[Saved entries]
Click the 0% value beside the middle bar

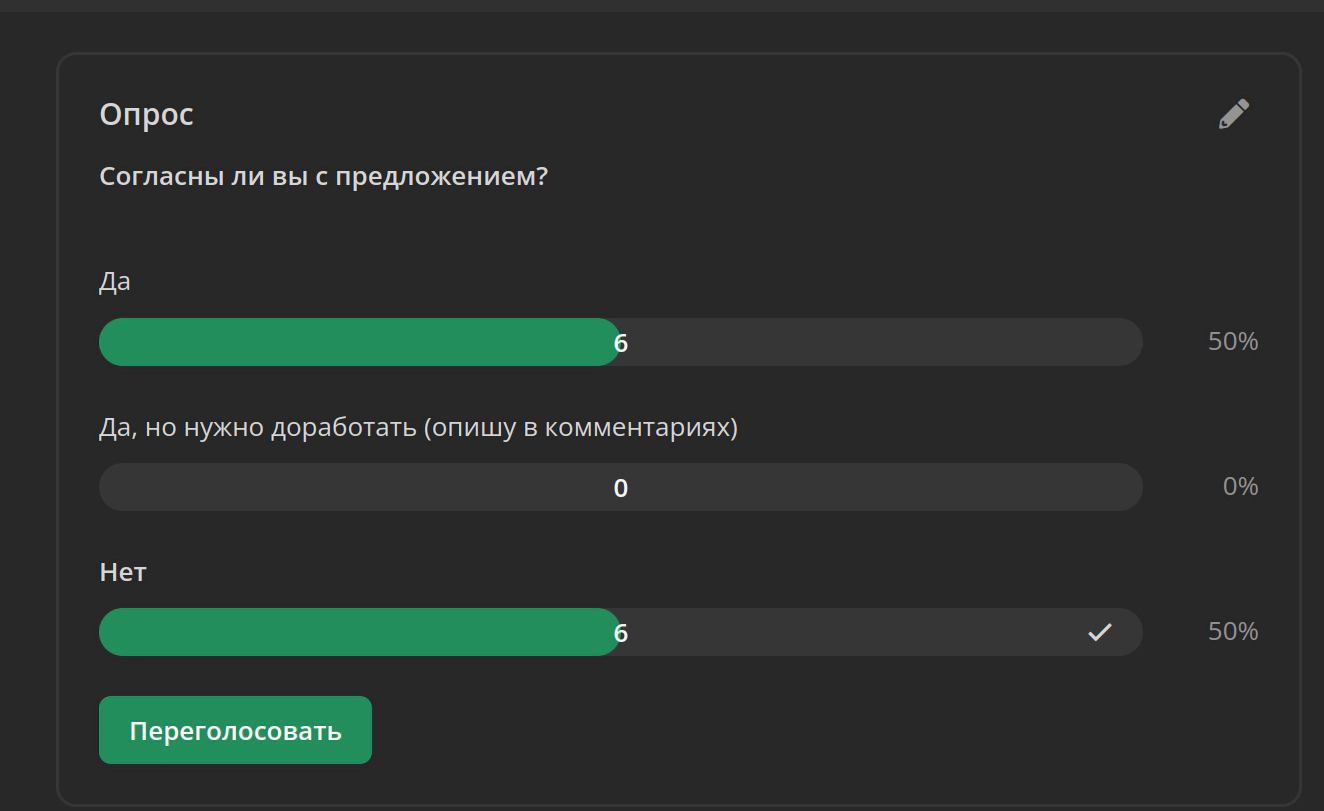pos(1240,487)
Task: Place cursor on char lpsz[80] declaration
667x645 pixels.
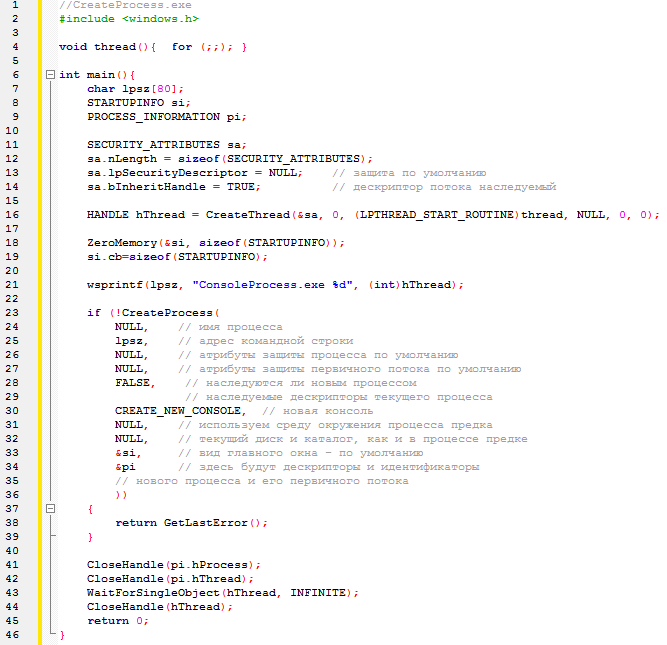Action: click(128, 89)
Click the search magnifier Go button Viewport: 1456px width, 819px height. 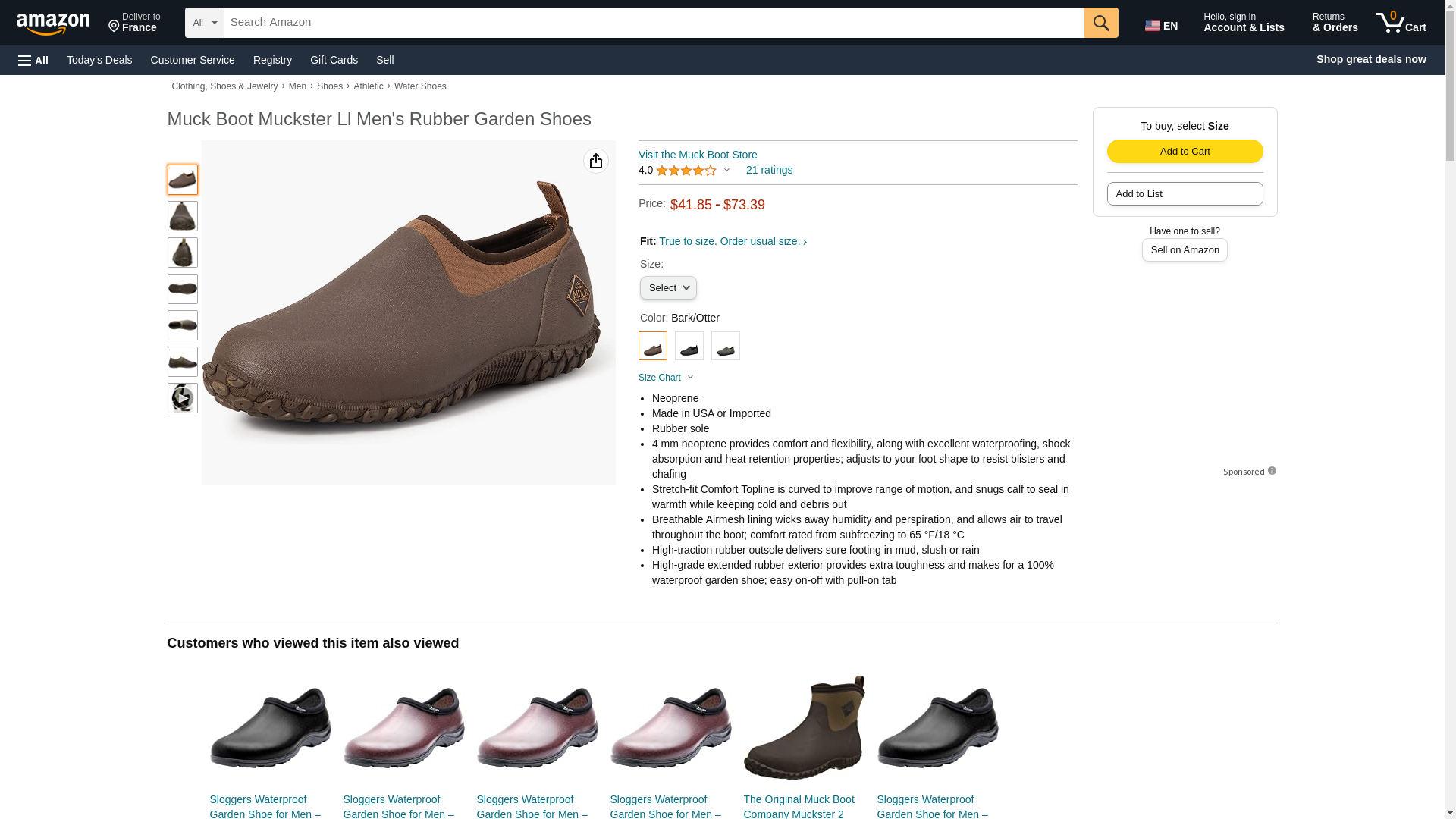pyautogui.click(x=1100, y=23)
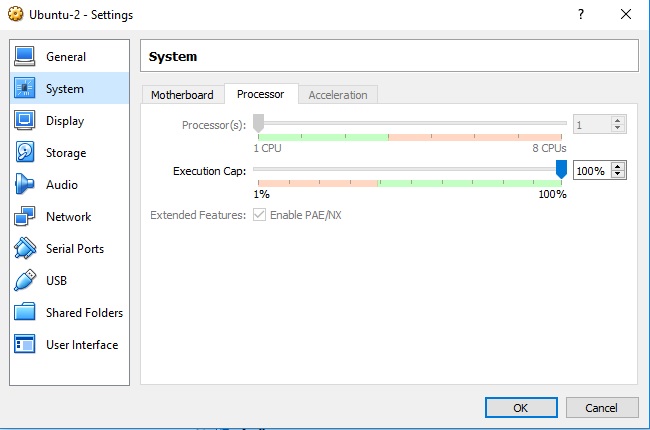This screenshot has height=430, width=650.
Task: Click the Execution Cap percentage field
Action: [x=591, y=171]
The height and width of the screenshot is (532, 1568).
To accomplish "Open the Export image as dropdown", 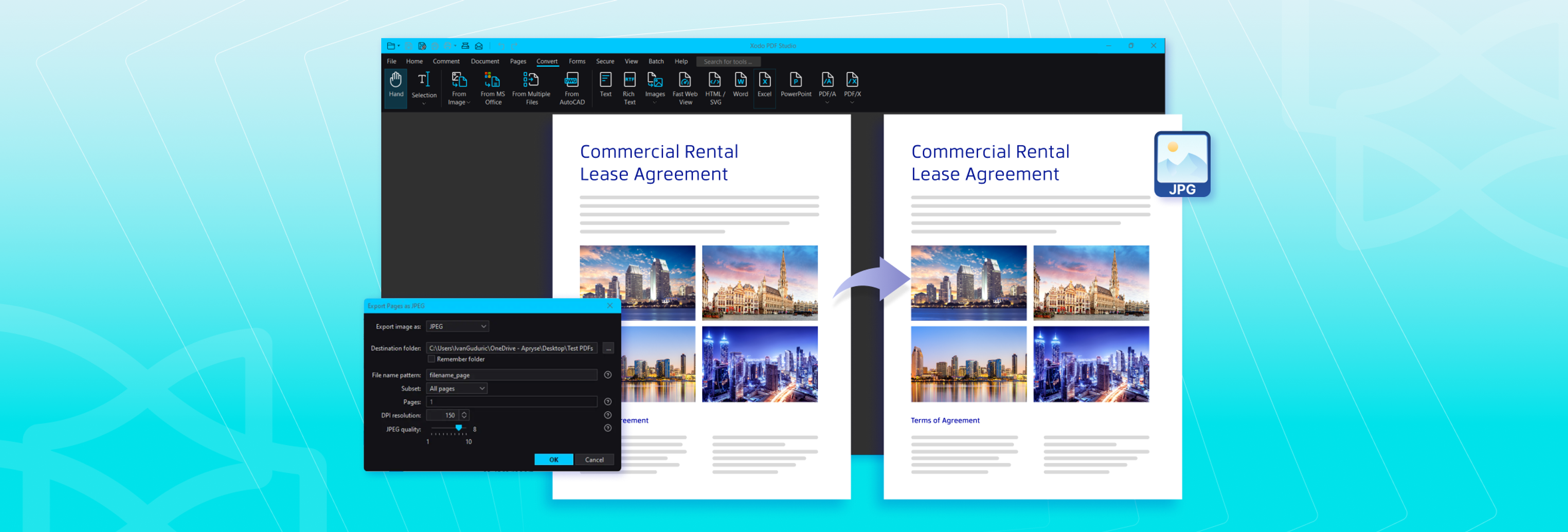I will pos(457,326).
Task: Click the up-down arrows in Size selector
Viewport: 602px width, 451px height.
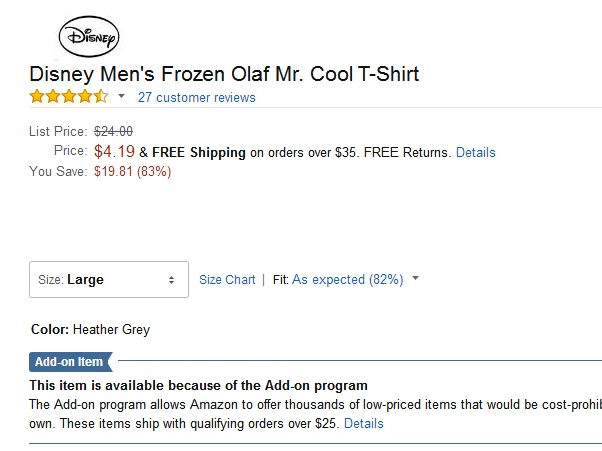Action: point(171,280)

_GOAL OF THE EXERCISE:_ Take the line that contains "Task: Click the up-down" as the first and the last line of the records as the end, and please quote those lines exactly, pictures omitted.

_ANSWER TO THE PROBLEM:_
Task: Click the up-down arrows in Size selector
Viewport: 602px width, 451px height.
Action: point(171,280)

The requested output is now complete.